## ASSIGNMENT
Write out exactly the lines below from the one containing "Screen dimensions: 526x289" to the last, both ends kept, and nothing more; skip all pictures.
[RECORDS SHOWN Boundary: Start]
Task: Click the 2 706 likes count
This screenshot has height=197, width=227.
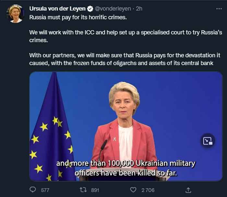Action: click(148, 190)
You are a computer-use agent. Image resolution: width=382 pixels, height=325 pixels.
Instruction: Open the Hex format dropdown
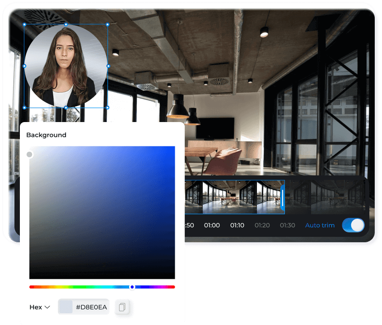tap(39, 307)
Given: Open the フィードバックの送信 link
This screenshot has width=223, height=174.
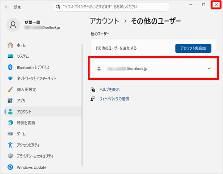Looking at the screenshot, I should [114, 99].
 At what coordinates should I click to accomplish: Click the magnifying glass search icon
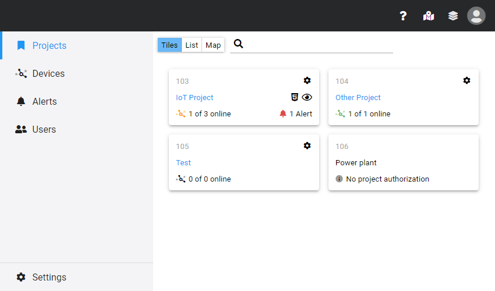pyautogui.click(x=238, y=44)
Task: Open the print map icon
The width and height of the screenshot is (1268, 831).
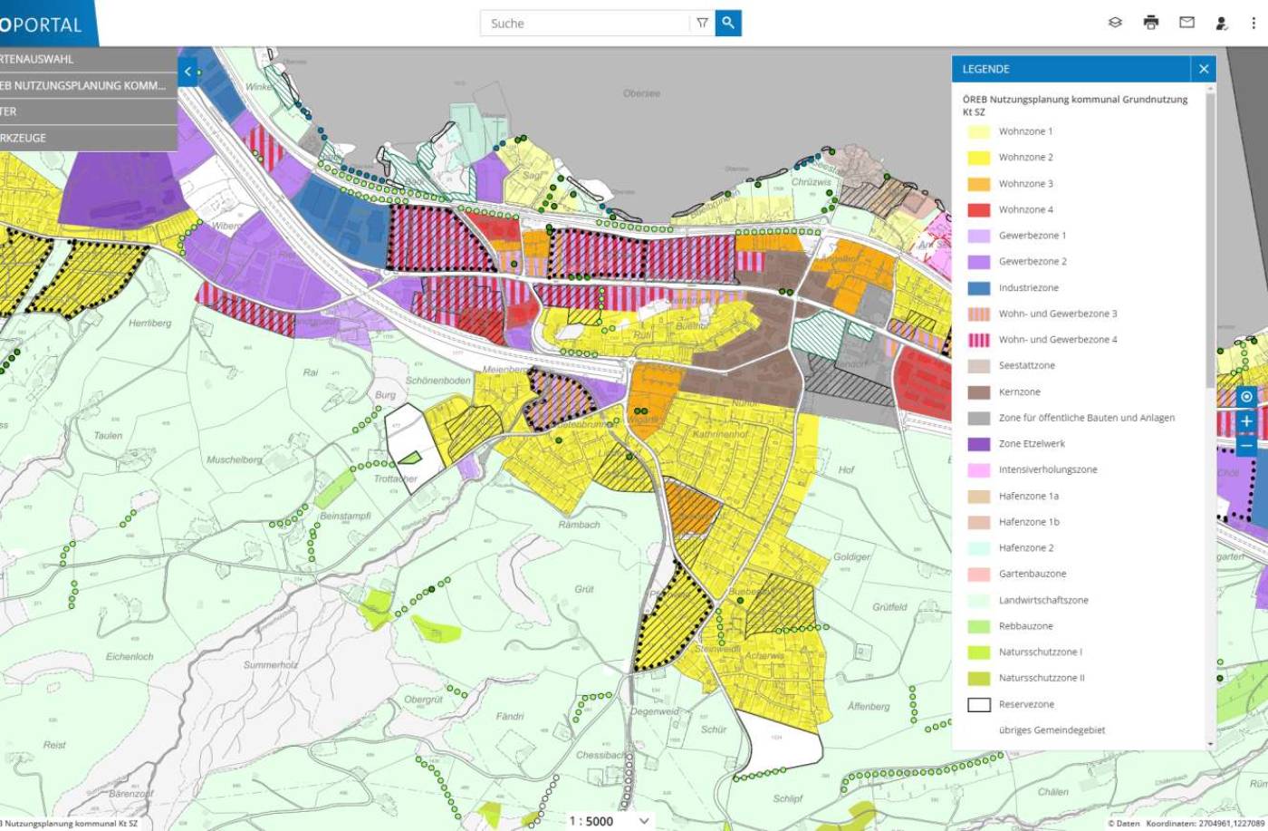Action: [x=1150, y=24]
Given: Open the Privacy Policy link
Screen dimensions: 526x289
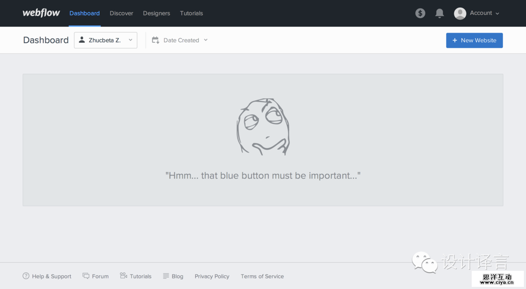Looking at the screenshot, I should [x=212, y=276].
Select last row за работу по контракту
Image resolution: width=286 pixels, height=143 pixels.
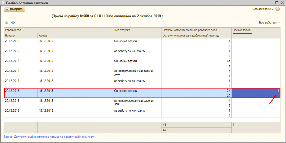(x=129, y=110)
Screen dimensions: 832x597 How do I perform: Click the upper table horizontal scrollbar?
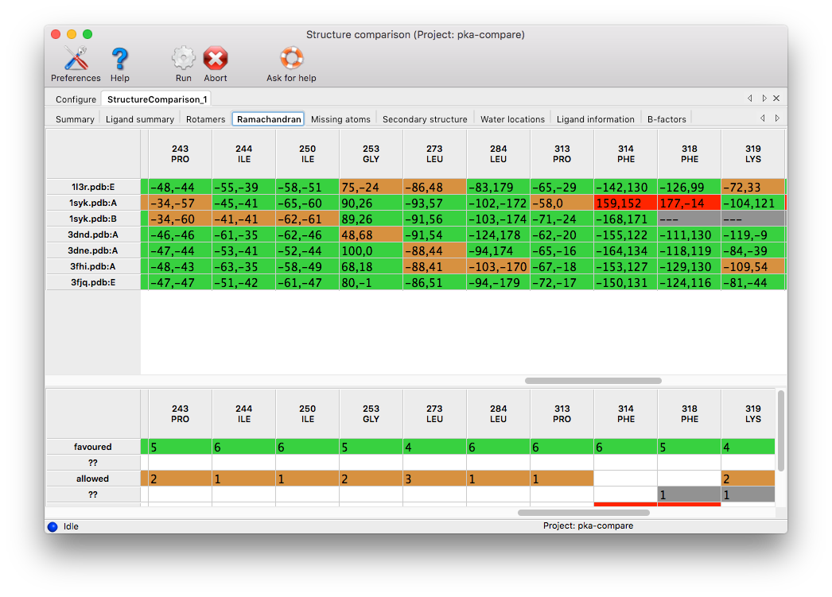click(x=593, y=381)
[RECORDS SHOWN Boundary: End]
## TASK RESPONSE
Screen dimensions: 526x289
Looking at the screenshot, I should [x=212, y=276].
Select last row за работу по контракту
Image resolution: width=286 pixels, height=143 pixels.
(x=129, y=110)
Screen dimensions: 832x597 How do I perform: Click the upper table horizontal scrollbar?
click(x=593, y=381)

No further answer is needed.